The US dollar does not only serve as public good to the international community, it has also been used by the US as a strategic tool, and has become a pillar of US hegemony alongside military power. The US government has also increasingly weaponized it. De-dollarization is of course crucial and is the general trend, but the "de-weaponization of the dollar" is even more urgent.
The conflict between Russia and Ukraine has caused profound changes to the global political structure. The US has severely sanctioned Russia and Iran, frozen and even declared that it will confiscate the US dollar assets of Afghanistan and Russia, seriously shaking the international credibility of the US and the US dollar.
De-dollarization is not only a necessary measure for countries to avoid currency and financial risks and increase asset returns, but also an inevitable choice to enhance national financial security, especially overseas asset security. If all kinds of de-dollarization actions converge into a trend, they may have an impact on the US dollar's strategic tool effect.
There are many insurmountable risks and natural defects for a single sovereign currency to act as an international central currency for a long time. For example, the conflict between the US monetary policy and the policies of other countries, the US alone cannot balance the balance of payments, and the monopoly power of the US dollar will encourage the US to use it as a strategic tool to attack opponents, and opponents will inevitably try to disintegrate their rights from a strategic perspective.

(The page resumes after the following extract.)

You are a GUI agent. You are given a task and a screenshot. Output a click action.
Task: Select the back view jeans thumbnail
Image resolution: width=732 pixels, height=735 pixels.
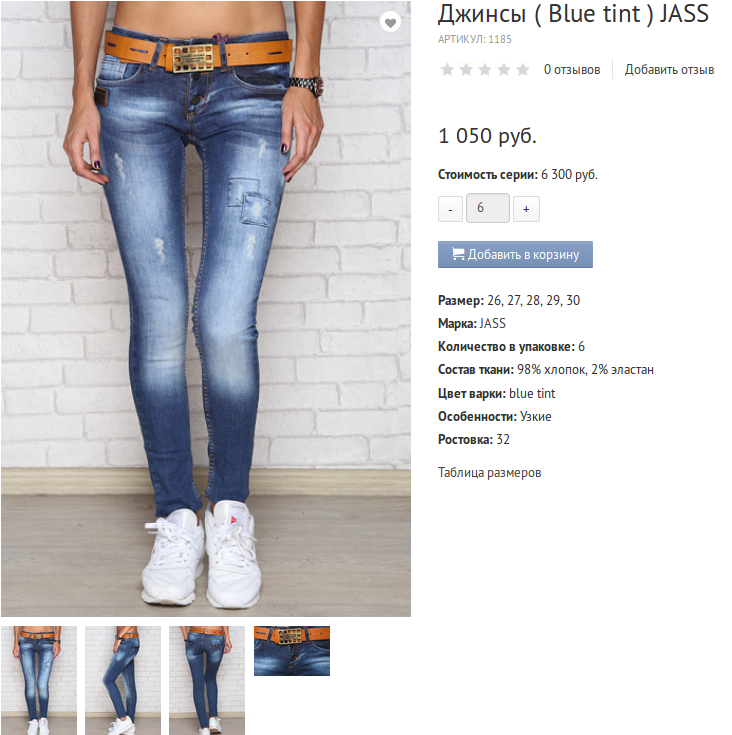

From a long-term perspective, a single sovereign currency as the main international currency is not in line with the reality of a multipolar world. The evolution direction of the international monetary system may be that multiple sovereign currencies coexist, check and balance each other, and jointly undertake the important task of stabilizing the international monetary and financial environment; there may also be a super-sovereign currency, or technological progress leads to institutional innovation, such as the widespread application of digital currency replace the existing flat currency system. Either way, it means a weakening of the dollar's status. It's just that the process can be long and tortuous. In the face of major changes unseen in a century, whether there will be milestone changes in the new wave of de-dollarization process, although it is worth looking forward to, still needs to be observed.